3.2 L’exemple parisien
La transformation de Paris a été voulue par Napoléon III, qui a vécu à Londres, et qui a
souhaité une capitale où les hommes et les marchandises circulent facilement et où la beauté
architecturale soit mise en valeur. Il déclare en 1850 :
« … mettons tous nos efforts à embellir cette grande cité, à améliorer le sort de ses habitants.
Ouvrons de nouvelles rues, assainissons les quartiers populaires qui manquent d’air et de
jour, et que la lumière bienfaisante du soleil pénètre partout dans nos murs. »
Napoléon III s’entoure de trois hommes d’action, le baron Haussmann et deux ingénieurs des
Ponts-et-Chaussées, E. Belgrand chargé de l’approvisionnement en eau et des égouts, et R.

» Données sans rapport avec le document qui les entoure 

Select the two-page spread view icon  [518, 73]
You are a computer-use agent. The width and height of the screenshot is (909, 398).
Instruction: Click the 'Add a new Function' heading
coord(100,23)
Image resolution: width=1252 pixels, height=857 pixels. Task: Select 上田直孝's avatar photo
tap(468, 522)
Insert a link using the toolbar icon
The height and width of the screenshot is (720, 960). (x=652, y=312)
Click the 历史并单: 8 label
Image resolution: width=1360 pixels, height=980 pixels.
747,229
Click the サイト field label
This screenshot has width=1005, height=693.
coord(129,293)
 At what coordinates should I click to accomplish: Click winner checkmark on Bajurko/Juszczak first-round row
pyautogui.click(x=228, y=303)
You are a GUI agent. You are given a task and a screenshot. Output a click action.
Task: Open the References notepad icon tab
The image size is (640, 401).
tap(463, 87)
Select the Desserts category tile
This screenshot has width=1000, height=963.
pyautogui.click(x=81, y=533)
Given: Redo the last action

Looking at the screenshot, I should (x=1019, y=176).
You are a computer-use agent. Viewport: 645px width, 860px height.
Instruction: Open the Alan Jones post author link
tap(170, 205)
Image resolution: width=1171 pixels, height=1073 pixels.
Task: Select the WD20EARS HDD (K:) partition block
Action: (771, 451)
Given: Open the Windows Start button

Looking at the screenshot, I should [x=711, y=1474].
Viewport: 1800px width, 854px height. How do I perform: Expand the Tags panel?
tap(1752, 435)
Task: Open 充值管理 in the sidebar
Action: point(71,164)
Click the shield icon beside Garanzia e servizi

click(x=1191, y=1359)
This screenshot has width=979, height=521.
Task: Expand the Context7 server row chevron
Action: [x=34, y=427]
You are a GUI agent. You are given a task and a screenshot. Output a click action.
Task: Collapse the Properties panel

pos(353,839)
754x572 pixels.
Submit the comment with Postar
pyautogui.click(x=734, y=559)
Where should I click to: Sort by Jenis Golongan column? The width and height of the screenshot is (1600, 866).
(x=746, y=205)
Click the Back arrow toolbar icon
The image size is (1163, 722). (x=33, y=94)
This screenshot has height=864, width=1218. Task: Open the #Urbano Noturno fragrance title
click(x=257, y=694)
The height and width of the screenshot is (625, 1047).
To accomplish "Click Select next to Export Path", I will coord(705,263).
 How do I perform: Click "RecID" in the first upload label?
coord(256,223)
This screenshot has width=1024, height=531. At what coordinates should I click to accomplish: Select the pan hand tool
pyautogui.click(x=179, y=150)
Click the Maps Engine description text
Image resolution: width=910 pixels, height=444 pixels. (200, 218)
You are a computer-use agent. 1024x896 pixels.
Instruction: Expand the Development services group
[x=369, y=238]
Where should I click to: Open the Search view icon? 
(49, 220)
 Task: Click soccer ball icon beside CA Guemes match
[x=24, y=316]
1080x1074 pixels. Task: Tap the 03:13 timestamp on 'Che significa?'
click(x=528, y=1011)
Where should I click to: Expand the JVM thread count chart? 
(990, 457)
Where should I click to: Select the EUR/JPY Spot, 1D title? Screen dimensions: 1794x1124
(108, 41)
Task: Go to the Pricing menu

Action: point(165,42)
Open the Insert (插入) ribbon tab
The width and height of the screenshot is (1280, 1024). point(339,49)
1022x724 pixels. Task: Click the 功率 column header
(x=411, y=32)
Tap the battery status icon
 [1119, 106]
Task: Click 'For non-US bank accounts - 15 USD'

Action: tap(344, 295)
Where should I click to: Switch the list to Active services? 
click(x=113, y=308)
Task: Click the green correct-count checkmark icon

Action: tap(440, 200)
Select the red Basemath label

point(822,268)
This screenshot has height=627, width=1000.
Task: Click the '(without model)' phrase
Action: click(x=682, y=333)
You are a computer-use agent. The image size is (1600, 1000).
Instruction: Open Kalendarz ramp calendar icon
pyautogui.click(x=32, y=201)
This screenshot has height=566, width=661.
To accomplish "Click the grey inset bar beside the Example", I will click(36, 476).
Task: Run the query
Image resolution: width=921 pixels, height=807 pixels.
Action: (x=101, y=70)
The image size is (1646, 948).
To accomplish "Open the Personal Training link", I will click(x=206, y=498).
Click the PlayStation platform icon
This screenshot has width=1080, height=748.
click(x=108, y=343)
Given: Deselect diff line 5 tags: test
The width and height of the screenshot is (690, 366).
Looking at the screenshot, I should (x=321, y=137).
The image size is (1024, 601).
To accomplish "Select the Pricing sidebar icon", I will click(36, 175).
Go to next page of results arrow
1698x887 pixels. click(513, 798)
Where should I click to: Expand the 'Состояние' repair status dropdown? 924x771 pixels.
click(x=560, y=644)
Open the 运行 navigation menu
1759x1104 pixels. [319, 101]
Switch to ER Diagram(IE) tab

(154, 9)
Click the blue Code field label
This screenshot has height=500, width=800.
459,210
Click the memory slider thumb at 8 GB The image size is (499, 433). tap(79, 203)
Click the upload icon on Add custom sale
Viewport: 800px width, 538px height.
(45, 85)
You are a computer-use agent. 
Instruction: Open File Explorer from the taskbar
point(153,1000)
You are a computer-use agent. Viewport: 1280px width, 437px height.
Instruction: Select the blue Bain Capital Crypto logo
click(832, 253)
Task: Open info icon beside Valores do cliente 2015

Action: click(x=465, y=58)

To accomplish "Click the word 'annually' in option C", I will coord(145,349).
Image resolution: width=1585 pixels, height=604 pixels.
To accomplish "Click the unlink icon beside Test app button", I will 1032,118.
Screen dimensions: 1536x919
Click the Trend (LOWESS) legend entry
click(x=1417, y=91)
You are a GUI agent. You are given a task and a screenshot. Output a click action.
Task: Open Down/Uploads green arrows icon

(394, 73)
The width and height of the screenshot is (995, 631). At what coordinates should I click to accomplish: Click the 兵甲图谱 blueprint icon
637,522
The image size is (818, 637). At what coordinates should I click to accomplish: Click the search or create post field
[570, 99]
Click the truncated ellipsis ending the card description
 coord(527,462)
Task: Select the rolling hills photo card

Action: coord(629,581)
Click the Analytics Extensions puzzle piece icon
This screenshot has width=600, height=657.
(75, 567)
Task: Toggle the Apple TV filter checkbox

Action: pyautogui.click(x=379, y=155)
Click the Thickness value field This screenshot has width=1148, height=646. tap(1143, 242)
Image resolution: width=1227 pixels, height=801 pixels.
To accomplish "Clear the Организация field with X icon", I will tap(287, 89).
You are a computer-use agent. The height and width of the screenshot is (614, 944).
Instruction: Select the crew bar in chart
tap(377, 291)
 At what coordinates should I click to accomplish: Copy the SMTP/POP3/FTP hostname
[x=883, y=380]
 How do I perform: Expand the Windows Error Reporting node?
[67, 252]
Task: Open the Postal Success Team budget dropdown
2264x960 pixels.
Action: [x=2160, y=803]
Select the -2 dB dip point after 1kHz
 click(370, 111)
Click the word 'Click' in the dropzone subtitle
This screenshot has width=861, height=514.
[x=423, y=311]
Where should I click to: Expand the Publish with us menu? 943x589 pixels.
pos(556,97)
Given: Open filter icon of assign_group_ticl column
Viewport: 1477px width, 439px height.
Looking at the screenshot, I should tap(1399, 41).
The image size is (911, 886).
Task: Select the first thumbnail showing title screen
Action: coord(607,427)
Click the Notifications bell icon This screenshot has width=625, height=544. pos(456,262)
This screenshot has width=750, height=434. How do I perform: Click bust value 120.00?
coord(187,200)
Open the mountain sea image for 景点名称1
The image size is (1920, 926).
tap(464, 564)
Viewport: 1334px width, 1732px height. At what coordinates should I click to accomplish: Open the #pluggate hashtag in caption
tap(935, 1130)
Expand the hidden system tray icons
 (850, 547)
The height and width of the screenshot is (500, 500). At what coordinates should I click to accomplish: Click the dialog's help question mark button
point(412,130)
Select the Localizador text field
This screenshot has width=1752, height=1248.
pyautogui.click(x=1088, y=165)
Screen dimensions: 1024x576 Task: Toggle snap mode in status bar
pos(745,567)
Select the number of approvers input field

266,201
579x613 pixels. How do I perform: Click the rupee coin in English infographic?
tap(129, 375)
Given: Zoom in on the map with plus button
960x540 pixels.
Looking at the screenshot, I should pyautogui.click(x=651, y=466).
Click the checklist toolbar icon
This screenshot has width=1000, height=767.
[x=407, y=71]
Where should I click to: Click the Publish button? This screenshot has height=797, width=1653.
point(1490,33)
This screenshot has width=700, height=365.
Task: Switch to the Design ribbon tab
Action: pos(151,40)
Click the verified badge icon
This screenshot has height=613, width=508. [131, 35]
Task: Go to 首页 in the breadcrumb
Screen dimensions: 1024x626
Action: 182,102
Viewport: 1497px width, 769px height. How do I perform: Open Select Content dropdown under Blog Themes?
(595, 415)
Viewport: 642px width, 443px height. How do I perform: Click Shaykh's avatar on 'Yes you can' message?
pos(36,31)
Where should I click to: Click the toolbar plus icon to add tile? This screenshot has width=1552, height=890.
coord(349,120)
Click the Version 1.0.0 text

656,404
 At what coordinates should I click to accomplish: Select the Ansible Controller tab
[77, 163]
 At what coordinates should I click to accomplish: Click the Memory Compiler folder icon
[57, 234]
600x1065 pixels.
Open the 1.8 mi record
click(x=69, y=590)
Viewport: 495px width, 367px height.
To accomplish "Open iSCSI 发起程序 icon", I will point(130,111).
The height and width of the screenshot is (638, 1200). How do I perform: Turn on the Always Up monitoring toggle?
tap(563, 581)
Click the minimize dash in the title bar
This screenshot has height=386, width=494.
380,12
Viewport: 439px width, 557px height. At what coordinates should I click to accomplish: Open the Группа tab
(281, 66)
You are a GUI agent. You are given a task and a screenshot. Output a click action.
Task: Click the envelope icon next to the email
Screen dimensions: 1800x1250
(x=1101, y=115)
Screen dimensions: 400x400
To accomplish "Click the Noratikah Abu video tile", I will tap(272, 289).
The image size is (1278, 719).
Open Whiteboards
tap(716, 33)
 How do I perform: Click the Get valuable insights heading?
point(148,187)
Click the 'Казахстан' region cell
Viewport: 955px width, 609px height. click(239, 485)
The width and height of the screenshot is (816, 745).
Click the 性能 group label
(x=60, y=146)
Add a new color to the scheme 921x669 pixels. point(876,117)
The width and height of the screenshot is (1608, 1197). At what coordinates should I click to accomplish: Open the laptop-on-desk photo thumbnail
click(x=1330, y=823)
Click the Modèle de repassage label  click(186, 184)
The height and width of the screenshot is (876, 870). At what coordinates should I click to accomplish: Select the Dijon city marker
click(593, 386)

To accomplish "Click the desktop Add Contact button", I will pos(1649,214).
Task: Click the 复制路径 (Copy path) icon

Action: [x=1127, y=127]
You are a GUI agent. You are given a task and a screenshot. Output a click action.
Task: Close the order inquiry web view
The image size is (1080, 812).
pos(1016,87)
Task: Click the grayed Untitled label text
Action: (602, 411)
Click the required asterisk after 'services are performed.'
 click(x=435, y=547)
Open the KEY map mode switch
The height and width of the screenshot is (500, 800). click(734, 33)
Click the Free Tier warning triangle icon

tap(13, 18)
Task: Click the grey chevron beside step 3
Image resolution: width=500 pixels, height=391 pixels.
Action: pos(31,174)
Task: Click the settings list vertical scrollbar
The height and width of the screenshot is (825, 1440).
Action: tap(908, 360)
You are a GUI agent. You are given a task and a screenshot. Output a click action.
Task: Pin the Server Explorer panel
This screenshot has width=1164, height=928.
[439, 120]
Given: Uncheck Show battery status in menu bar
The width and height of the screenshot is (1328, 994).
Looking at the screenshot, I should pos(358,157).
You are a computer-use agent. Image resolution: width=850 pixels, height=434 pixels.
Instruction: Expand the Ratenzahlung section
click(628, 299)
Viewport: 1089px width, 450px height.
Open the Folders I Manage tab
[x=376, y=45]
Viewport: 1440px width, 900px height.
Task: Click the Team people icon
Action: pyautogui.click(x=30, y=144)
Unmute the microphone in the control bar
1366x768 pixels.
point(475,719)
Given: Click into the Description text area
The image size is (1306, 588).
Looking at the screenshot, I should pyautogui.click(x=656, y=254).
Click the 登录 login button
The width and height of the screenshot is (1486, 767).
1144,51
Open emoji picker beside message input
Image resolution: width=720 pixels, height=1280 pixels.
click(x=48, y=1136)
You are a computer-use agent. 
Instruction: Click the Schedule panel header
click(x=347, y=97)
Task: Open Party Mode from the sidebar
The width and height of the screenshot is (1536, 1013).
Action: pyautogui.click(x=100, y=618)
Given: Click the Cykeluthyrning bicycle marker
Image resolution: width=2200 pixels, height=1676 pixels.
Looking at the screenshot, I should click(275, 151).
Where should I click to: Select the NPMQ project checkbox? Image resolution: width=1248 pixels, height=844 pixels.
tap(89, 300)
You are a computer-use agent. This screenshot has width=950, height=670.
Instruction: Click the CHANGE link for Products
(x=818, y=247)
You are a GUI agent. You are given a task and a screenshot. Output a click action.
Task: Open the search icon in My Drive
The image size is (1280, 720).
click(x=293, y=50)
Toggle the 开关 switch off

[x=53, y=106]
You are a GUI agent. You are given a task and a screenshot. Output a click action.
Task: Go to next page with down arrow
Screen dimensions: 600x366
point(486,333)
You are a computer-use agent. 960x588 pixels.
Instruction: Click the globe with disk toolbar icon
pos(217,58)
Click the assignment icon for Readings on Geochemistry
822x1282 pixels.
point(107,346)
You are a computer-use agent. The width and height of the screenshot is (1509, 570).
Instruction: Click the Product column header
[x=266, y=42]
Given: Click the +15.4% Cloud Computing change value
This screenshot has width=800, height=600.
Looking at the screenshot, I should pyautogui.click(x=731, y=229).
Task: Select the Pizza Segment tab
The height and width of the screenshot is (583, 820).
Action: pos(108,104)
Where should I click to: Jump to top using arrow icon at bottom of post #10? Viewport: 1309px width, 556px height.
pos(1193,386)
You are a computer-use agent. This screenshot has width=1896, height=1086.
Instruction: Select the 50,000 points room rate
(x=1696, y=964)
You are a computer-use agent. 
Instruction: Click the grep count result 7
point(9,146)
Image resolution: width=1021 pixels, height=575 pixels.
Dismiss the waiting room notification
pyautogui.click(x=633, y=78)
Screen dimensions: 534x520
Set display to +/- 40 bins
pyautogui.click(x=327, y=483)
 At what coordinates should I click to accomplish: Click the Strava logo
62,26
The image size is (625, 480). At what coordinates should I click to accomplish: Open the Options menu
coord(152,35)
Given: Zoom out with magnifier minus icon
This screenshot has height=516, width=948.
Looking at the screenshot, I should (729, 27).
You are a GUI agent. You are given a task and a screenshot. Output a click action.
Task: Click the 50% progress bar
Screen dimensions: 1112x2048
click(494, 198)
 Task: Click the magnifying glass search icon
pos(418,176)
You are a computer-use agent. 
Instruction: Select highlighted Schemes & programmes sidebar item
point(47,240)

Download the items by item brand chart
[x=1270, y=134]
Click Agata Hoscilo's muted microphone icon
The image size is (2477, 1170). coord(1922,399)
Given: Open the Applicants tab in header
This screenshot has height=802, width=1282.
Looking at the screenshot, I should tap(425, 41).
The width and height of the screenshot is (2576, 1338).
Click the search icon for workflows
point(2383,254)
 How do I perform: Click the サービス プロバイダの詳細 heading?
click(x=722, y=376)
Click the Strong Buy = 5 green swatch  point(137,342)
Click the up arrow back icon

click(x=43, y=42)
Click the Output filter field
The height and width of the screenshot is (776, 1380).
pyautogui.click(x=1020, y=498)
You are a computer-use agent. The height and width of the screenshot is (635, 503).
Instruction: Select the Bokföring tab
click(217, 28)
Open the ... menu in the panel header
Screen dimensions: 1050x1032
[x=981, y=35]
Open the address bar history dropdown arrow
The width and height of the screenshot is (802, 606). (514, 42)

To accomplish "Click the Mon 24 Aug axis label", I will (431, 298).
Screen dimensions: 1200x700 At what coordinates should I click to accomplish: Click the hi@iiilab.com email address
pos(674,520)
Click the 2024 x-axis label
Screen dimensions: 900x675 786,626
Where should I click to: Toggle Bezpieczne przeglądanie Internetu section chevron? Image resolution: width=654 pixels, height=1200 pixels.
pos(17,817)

Alphand nommé directeur du service des promenades et des plantations qui crée les bois de
Boulogne et de Vincennes, les Buttes-Chaumont, les parcs Monceau et Montsouris. Le préfet
Haussmann transforme Paris en vingt ans. Il fait éventrer le vieux centre de Paris (25 000
habitations détruites) et tracer des grandes avenues rectilignes, bordées d’immeubles en
pierre de taille de cinq étages, qui se croisent : un axe ouest-est prolonge la rue de Rivoli
jusqu’à la rue Saint-Antoine pour relier l’Étoile à la place du Trône, un axe nord-sud mène de
la gare de l’Est au Luxembourg par le boulevard Sébastopol jusqu’à la place du Châtelet, le
boulevard du Palais et le boulevard Saint-Michel. Les halles dont les pavillons de fer et de
fonte ont été imaginés par Victor Baltard occupent le centre de Paris. De nombreux édifices
sont construits comme l’Opéra et l’église Saint-Augustin. Les gares sont dégagées et de
vastes places aménagées comme l’Étoile et la place Saint-Michel. À partir de 1860, Paris
s’agrandit. Les communes suburbaines sont annexées comme les villages de Neuilly ou de
Bercy. Paris passe alors de 11 à 20 arrondissements.
Ces transformations ont des conséquences sociales. Les quartiers haussmanniens sont habités
par la bourgeoisie d’affaires et occupés par des banques, des sociétés de crédit, des grands
magasins, des salles de spectacles… Les ouvriers sont refoulés dans l’est et les
arrondissements périphériques ou restent dans les quartiers non rénovés du centre. Les travaux
d’Haussmann entraînent une ségrégation sociale plus forte qu’auparavant. L’œuvre novatrice
d’Haussmann a été imitée en France et à l’étranger jusqu’aux États-Unis où elle a inspiré
Daniel Burnham pour son remodelage de Chicago.
Conclusion :
L’explosion urbaine qui touche essentiellement l’Europe occidentale et les Etats-Unis marque
incontestablement une rupture. Des pays, marqués depuis toujours par la ruralité de leur
population, voient celle-ci quitter massivement les campagnes pour rejoindre les villes. Les
vieilles cités médiévales comme Paris sont remodelées par de grands travaux qui répondent
aux exigences du moment. De nouveaux citadins s’agglomèrent autour de centres villes
désormais aux mains des bourgeoisies triomphantes.
Cette « révolution urbaine » n’a pas d’équivalent dans l’histoire du vieux continent. On peut
néanmoins se rendre compte de sa violence en observant aujourd’hui le phénomène de la
métropolisation des populations africaines et asiatiques.